(OBJECTIVE)
Give the lines of the records starting at the line that contains "The width and height of the screenshot is (1600, 900)." and ending at the line that contains "pyautogui.click(x=161, y=769)", both included, as a numbered list with any blank lines left out.

(THE INPUT)
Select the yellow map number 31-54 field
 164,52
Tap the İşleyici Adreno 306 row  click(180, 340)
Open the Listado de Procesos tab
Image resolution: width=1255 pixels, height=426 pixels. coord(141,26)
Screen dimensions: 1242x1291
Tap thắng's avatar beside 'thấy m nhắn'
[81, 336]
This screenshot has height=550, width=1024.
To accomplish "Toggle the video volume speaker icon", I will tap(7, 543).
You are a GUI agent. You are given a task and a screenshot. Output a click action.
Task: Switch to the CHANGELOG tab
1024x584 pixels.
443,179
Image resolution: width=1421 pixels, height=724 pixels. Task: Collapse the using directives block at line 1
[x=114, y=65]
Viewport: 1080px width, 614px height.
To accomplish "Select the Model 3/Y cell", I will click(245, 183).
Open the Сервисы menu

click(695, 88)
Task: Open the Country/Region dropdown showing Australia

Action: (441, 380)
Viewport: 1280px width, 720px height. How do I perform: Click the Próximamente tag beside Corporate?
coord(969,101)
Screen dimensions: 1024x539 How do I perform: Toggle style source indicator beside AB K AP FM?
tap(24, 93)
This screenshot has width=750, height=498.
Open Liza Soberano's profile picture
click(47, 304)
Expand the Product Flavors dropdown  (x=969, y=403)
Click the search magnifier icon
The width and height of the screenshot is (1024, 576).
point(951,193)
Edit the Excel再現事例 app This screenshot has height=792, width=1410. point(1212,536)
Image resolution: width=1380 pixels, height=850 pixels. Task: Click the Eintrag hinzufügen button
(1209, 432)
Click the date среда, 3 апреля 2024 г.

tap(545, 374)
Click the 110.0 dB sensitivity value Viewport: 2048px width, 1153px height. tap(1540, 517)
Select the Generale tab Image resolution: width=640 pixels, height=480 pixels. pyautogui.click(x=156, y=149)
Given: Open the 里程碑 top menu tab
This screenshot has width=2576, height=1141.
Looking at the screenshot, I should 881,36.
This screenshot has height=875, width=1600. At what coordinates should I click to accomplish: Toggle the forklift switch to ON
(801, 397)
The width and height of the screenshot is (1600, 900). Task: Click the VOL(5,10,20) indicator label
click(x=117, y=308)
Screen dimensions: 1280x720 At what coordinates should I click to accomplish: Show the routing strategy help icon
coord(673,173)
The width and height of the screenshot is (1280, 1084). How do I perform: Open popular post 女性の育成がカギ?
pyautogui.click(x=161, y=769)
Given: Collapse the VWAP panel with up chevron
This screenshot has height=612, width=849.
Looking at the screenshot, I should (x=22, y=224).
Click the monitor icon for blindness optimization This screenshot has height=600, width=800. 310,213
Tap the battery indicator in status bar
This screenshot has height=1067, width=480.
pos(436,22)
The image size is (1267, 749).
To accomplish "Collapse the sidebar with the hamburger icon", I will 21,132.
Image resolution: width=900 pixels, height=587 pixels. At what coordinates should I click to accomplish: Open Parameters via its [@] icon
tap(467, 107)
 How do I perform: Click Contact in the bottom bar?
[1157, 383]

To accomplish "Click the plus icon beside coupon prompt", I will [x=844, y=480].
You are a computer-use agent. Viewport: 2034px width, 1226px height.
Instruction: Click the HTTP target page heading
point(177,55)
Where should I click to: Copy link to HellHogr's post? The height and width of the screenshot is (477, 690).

(TASK ANSWER)
1. The width and height of the screenshot is (1600, 900). Task: Click the VOL(5,10,20) indicator label
2. click(x=117, y=308)
3. Screen dimensions: 1280x720 At what coordinates should I click to accomplish: Show the routing strategy help icon
4. coord(673,173)
5. The width and height of the screenshot is (1280, 1084). How do I perform: Open popular post 女性の育成がカギ?
6. pyautogui.click(x=161, y=769)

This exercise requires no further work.